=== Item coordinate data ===
═══

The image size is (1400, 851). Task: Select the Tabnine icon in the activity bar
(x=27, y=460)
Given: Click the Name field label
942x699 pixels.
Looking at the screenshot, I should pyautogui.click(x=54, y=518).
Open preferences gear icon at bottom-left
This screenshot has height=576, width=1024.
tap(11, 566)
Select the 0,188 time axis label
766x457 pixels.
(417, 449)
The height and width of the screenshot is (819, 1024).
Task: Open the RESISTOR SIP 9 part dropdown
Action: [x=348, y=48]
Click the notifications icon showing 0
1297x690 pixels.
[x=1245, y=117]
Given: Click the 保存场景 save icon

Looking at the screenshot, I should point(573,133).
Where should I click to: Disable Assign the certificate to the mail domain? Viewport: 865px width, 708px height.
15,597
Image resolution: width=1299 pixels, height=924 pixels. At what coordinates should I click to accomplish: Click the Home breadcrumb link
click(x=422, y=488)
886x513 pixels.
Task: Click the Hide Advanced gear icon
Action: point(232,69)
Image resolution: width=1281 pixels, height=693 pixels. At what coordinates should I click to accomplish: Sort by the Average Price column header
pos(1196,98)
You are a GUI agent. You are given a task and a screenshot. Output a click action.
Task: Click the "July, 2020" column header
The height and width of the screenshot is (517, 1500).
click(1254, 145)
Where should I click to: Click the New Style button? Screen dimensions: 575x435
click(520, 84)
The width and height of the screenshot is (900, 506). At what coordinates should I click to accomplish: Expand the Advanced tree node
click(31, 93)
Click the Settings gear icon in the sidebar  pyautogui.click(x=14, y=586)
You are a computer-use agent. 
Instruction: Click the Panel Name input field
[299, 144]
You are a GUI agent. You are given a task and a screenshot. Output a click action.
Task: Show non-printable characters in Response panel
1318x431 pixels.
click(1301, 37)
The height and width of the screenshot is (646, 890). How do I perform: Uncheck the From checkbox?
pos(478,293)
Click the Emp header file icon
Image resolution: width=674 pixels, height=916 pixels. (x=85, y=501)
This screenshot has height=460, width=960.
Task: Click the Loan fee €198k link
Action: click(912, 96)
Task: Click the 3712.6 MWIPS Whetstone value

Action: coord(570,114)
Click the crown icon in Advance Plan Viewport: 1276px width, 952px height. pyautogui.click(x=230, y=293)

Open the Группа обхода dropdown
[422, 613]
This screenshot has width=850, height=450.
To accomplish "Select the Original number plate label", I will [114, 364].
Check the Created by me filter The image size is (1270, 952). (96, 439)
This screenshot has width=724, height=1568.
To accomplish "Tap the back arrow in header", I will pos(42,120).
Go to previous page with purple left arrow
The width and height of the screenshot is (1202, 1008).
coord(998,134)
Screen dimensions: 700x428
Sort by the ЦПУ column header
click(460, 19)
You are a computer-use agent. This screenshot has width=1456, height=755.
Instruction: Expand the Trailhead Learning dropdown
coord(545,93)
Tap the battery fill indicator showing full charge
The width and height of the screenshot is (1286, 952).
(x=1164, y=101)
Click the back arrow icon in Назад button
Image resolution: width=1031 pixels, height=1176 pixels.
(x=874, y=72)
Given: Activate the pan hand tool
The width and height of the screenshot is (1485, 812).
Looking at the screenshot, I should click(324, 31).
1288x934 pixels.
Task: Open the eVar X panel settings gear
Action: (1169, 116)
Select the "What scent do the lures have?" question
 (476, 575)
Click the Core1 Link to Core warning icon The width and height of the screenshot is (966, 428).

═══

=== Written problem ===
Report each line of the data above that contains the string "Name", copied in full. Treat the match as case-sensitive.

=== The reply ===
Given: Click the Name field label
Instruction: Click the Panel Name input field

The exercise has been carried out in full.